Collected data entries
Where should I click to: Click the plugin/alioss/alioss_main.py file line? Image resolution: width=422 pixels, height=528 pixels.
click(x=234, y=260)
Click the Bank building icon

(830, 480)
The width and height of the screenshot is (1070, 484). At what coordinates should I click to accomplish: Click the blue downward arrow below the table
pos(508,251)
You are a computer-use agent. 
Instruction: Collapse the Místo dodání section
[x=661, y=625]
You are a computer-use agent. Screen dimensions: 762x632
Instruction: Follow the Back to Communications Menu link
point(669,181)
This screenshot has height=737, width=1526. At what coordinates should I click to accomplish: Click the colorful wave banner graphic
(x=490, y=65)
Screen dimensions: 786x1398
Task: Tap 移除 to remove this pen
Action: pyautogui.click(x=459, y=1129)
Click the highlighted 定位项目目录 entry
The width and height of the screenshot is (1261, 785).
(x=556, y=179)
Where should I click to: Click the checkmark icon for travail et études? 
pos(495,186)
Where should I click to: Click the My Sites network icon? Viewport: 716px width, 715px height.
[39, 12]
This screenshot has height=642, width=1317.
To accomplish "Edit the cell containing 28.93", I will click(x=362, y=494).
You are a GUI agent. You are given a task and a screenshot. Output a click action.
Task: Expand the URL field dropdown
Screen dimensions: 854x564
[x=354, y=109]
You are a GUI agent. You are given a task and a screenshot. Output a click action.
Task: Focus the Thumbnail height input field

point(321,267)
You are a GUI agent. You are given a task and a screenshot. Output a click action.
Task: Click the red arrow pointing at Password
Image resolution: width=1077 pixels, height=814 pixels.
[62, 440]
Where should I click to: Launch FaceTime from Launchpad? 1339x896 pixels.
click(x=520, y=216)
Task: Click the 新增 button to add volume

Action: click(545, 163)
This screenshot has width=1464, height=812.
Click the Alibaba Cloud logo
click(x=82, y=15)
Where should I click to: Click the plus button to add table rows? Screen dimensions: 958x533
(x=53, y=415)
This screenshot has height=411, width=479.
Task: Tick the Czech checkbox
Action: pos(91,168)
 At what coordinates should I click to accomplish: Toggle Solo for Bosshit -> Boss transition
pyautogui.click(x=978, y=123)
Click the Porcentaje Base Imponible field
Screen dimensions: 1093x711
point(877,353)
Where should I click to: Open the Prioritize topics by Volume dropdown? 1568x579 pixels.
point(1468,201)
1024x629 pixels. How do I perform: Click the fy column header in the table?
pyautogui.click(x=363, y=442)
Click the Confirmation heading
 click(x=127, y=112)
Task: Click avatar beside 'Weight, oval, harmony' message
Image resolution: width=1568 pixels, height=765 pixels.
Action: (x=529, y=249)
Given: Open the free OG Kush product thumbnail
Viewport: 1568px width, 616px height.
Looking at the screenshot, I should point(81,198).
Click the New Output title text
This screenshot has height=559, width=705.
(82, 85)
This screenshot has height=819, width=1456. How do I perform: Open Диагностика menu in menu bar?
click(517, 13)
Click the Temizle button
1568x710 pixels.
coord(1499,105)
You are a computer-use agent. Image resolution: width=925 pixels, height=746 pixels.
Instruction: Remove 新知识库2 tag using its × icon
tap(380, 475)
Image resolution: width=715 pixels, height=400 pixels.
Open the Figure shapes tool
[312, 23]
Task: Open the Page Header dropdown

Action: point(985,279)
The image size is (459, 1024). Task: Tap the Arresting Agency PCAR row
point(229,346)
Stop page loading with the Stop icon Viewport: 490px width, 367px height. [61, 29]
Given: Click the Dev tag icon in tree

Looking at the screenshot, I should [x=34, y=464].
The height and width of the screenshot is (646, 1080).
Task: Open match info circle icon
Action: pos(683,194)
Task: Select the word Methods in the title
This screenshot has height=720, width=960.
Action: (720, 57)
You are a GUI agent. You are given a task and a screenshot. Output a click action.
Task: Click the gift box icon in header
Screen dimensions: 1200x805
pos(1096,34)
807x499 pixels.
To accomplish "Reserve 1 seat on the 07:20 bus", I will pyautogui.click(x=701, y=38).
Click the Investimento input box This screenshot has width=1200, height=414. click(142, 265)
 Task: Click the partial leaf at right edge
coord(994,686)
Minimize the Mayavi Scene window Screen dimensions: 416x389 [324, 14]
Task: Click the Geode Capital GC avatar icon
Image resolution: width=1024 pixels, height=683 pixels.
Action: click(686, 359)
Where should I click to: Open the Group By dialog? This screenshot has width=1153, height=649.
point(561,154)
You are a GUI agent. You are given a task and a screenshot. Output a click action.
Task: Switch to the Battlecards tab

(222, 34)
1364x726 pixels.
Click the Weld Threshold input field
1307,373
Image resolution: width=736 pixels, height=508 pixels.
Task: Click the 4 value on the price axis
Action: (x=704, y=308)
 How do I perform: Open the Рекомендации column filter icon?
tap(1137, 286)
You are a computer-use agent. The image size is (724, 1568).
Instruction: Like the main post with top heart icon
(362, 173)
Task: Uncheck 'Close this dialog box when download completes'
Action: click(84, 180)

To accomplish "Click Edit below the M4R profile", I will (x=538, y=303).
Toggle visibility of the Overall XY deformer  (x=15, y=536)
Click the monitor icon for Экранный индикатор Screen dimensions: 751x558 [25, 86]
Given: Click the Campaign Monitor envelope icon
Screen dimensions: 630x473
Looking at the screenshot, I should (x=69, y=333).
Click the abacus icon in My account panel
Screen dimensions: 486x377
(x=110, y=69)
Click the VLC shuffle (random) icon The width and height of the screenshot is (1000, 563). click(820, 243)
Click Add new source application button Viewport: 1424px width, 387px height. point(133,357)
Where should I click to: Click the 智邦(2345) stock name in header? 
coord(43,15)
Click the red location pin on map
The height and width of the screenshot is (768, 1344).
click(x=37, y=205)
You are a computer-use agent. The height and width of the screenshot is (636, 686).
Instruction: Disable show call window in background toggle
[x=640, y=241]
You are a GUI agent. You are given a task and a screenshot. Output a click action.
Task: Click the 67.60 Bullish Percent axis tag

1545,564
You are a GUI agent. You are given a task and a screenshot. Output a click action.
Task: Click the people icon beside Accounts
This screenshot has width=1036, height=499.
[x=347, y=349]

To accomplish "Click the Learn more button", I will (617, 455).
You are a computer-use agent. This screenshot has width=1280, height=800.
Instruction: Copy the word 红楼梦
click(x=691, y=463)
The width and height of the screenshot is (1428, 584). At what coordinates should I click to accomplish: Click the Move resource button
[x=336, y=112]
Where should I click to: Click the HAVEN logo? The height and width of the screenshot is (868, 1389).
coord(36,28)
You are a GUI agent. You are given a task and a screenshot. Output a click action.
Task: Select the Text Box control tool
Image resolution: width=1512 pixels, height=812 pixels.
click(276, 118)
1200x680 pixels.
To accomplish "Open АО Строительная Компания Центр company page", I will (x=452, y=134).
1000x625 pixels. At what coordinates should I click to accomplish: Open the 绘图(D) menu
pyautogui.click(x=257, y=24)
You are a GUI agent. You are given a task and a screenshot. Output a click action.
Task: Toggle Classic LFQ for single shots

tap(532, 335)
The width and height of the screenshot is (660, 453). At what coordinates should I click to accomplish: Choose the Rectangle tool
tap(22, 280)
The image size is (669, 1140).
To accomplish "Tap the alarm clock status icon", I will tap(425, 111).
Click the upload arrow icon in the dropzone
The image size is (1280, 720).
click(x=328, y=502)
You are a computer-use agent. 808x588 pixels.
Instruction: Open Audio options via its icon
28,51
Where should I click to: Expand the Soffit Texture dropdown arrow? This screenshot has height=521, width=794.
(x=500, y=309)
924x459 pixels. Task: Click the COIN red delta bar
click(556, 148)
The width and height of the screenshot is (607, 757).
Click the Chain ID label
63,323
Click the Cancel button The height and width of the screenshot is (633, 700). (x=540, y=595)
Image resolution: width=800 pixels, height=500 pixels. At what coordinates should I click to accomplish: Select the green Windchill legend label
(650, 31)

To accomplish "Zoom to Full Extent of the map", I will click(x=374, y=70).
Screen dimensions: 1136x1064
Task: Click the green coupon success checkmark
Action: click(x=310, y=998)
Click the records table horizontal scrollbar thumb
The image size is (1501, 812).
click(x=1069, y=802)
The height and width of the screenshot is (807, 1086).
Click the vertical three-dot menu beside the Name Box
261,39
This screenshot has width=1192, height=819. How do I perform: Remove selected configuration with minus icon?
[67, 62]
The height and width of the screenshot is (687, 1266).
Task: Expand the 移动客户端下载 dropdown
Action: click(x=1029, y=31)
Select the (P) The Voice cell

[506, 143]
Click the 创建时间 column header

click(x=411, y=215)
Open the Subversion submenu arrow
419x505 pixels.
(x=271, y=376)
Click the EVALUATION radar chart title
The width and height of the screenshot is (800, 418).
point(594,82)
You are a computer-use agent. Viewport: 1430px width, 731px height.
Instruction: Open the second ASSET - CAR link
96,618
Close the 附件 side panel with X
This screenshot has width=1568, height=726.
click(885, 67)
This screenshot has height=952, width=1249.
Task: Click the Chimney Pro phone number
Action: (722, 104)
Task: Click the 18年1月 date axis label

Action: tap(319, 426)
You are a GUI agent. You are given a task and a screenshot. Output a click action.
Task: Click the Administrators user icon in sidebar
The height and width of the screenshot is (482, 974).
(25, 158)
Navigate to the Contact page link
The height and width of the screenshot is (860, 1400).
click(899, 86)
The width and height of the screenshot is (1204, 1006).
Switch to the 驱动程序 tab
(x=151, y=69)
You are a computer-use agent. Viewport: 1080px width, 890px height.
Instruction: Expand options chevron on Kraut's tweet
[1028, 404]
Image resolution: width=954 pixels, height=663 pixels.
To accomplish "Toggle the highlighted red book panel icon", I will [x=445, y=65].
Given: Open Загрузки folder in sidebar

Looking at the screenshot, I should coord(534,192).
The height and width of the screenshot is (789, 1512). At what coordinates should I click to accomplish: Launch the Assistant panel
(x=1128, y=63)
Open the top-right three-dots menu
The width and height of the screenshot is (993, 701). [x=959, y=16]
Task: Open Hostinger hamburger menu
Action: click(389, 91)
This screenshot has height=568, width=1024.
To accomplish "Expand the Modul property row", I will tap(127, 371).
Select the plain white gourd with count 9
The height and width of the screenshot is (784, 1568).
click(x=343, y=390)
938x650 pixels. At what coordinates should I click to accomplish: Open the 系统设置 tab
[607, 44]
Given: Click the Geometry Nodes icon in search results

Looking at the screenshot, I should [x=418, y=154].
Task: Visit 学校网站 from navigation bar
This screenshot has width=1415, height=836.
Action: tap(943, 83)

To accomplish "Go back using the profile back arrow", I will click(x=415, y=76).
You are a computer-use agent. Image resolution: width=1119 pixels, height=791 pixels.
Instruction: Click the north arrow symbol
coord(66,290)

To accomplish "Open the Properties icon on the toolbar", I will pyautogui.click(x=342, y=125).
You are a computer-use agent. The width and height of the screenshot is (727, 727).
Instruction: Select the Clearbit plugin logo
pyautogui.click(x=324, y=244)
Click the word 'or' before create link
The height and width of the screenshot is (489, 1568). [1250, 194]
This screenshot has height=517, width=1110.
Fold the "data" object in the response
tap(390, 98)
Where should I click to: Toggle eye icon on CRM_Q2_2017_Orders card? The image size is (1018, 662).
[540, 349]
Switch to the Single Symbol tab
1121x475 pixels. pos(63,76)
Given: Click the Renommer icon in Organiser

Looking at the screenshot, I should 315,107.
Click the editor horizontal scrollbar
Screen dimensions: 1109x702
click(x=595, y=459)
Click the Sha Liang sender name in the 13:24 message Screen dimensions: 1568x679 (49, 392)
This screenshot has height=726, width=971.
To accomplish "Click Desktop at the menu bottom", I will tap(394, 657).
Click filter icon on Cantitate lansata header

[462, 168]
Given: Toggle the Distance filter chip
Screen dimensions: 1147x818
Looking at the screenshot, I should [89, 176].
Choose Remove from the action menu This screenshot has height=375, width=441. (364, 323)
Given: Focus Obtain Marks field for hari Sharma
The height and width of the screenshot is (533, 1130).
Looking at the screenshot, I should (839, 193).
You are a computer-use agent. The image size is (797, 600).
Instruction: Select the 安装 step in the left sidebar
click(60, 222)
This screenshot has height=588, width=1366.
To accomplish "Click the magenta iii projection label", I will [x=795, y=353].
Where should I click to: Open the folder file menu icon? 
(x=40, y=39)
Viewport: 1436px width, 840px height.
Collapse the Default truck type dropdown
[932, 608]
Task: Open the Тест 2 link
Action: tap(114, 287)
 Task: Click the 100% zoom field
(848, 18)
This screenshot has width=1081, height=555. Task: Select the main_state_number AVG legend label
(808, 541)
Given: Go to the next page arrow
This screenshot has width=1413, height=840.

Work task: Which lines of the data contain "message"? Copy them all.

Answer below:
Task: Click avatar beside 'Weight, oval, harmony' message
Click the Sha Liang sender name in the 13:24 message Screen dimensions: 1568x679 (49, 392)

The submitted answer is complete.